THE TASK —
Return nothing except the lines from the one that contains "Select the 7D chart timeframe" through the end of the material below, each exactly as given.

THE RECORDS —
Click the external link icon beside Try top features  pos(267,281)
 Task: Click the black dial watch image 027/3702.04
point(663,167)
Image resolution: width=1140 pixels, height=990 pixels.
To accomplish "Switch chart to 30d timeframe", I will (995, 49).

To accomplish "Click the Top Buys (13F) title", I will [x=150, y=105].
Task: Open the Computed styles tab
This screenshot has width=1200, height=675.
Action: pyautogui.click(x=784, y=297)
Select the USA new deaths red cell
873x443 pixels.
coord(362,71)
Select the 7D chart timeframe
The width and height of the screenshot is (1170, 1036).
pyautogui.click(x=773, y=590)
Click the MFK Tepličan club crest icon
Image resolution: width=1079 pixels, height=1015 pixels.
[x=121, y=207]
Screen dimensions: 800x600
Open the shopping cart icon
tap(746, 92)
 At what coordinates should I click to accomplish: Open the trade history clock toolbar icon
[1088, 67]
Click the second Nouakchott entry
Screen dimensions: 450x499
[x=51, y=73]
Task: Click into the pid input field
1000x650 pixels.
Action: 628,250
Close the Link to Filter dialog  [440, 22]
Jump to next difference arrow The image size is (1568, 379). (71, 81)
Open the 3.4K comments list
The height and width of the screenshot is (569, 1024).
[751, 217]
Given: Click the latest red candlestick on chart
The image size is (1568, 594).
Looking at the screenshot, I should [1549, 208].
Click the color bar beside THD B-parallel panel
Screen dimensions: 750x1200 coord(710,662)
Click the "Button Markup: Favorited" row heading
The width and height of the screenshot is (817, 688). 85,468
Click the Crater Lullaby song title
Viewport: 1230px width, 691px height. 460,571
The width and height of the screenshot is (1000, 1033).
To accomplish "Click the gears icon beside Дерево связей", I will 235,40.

RESPONSE BOX —
Select the 7D chart timeframe
The width and height of the screenshot is (1170, 1036).
pyautogui.click(x=773, y=590)
Click the MFK Tepličan club crest icon
Image resolution: width=1079 pixels, height=1015 pixels.
[x=121, y=207]
Screen dimensions: 800x600
Open the shopping cart icon
tap(746, 92)
 At what coordinates should I click to accomplish: Open the trade history clock toolbar icon
[1088, 67]
Click the second Nouakchott entry
Screen dimensions: 450x499
[x=51, y=73]
Task: Click into the pid input field
1000x650 pixels.
Action: 628,250
Close the Link to Filter dialog  [440, 22]
Jump to next difference arrow The image size is (1568, 379). (71, 81)
Open the 3.4K comments list
The height and width of the screenshot is (569, 1024).
[751, 217]
Given: Click the latest red candlestick on chart
The image size is (1568, 594).
Looking at the screenshot, I should [1549, 208].
Click the color bar beside THD B-parallel panel
Screen dimensions: 750x1200 coord(710,662)
Click the "Button Markup: Favorited" row heading
The width and height of the screenshot is (817, 688). 85,468
Click the Crater Lullaby song title
Viewport: 1230px width, 691px height. 460,571
The width and height of the screenshot is (1000, 1033).
To accomplish "Click the gears icon beside Дерево связей", I will 235,40.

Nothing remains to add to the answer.